Problem details
For this exercise, copy exactly every line from the one holding "How do I perform: Open" through the end of the data, both included. Omit pictures.

[Available records Boundary: Start]

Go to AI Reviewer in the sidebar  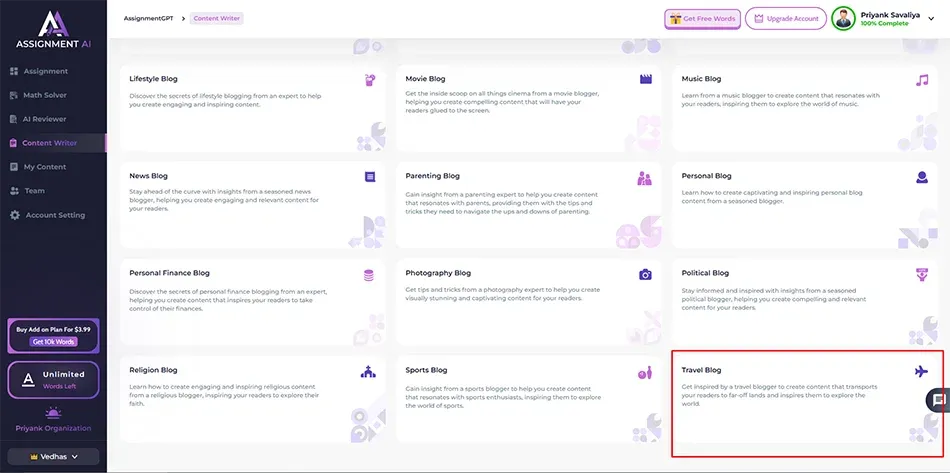[x=44, y=119]
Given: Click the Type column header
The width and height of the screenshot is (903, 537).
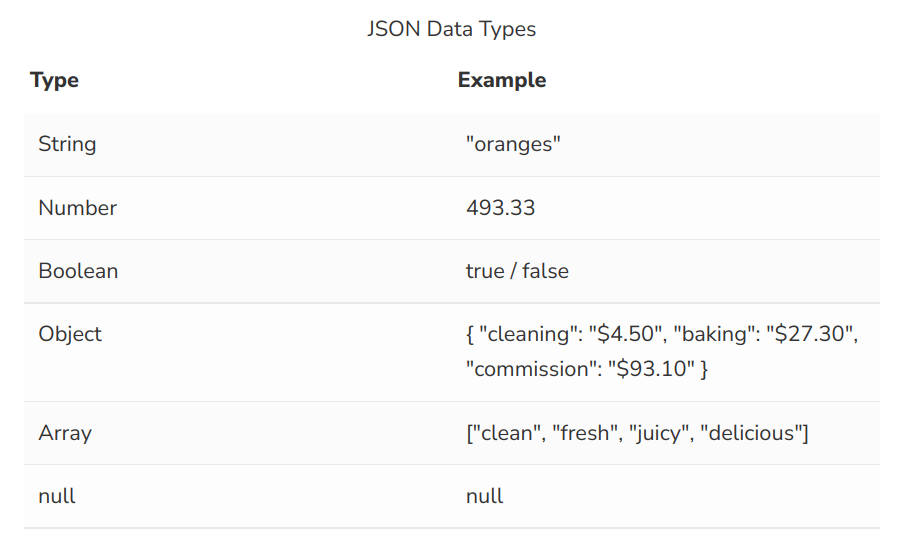Looking at the screenshot, I should tap(54, 80).
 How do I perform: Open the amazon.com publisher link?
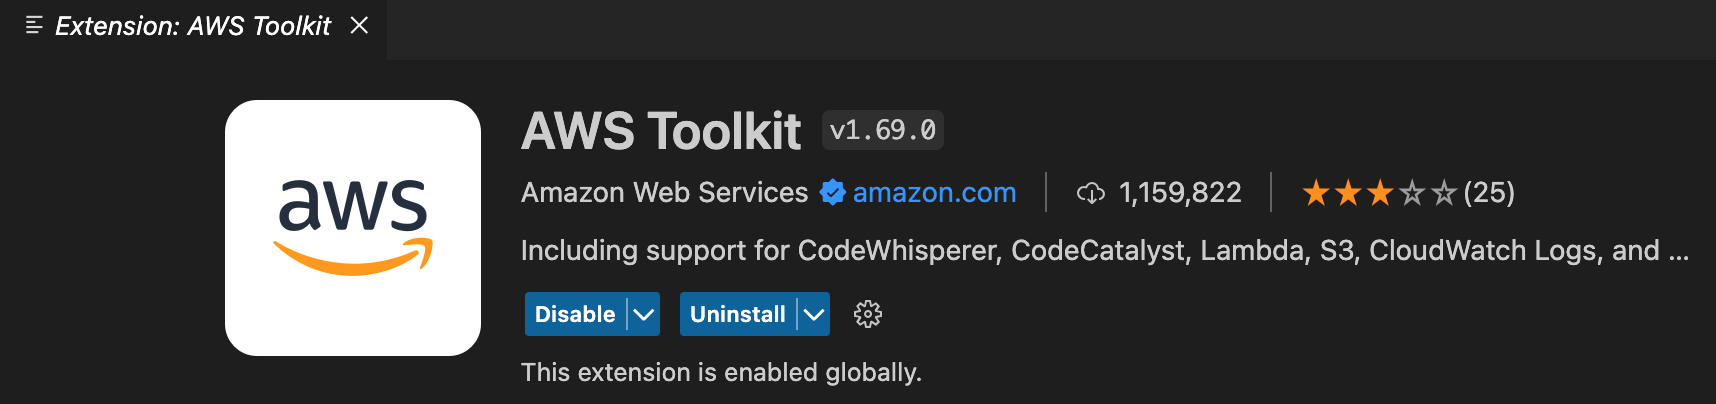(934, 192)
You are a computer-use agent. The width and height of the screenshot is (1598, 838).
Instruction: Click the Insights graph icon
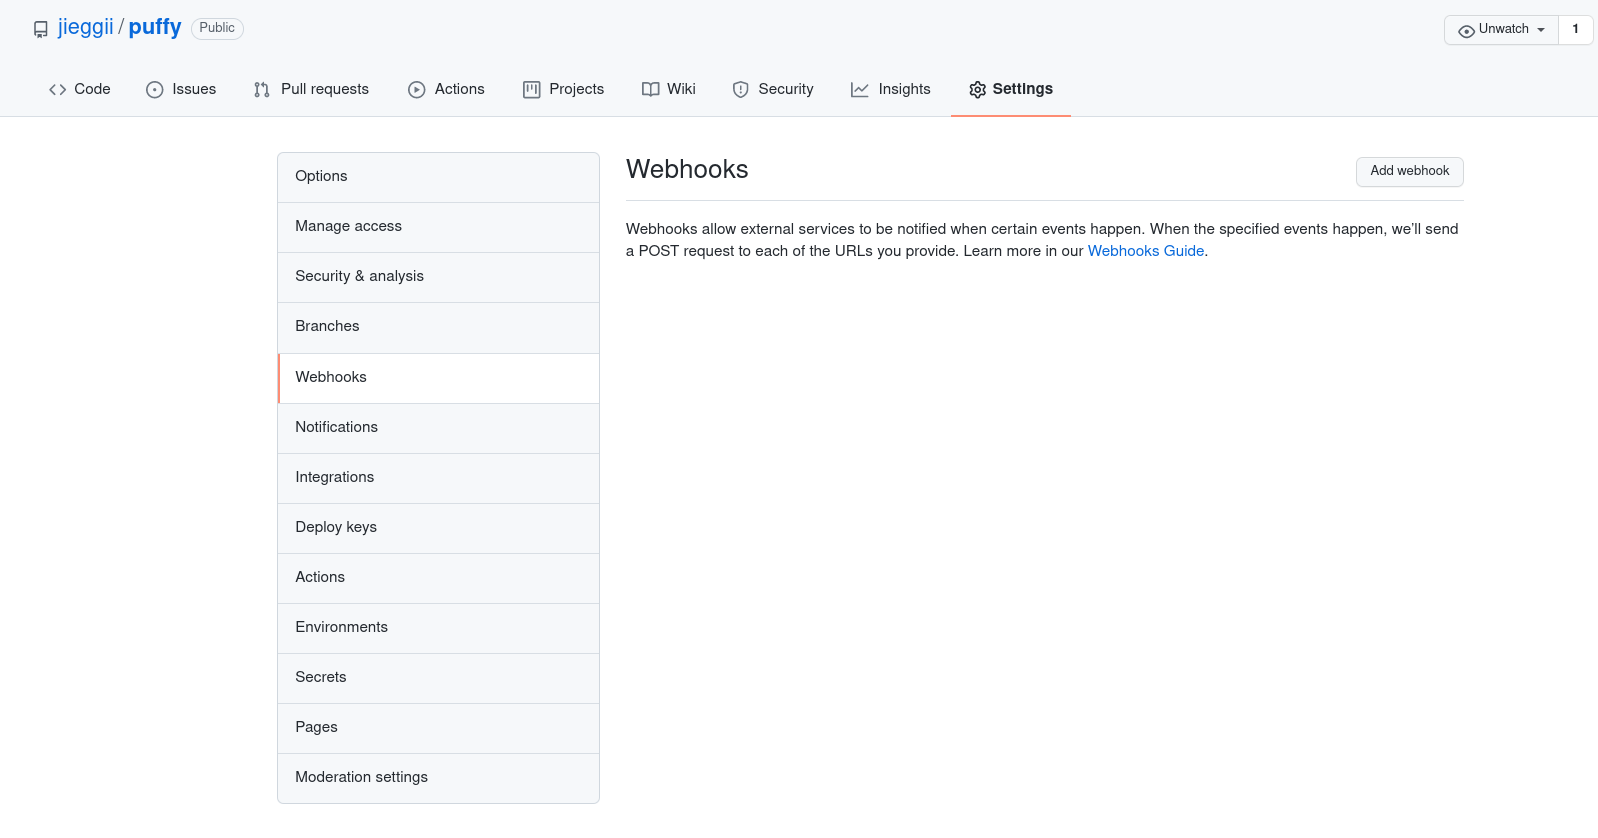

[Available records Boundary: End]

Task result
 How do I perform: Open the amazon.com publisher link?
(934, 192)
You are a computer-use agent. The width and height of the screenshot is (1598, 838).
Instruction: Click the Insights graph icon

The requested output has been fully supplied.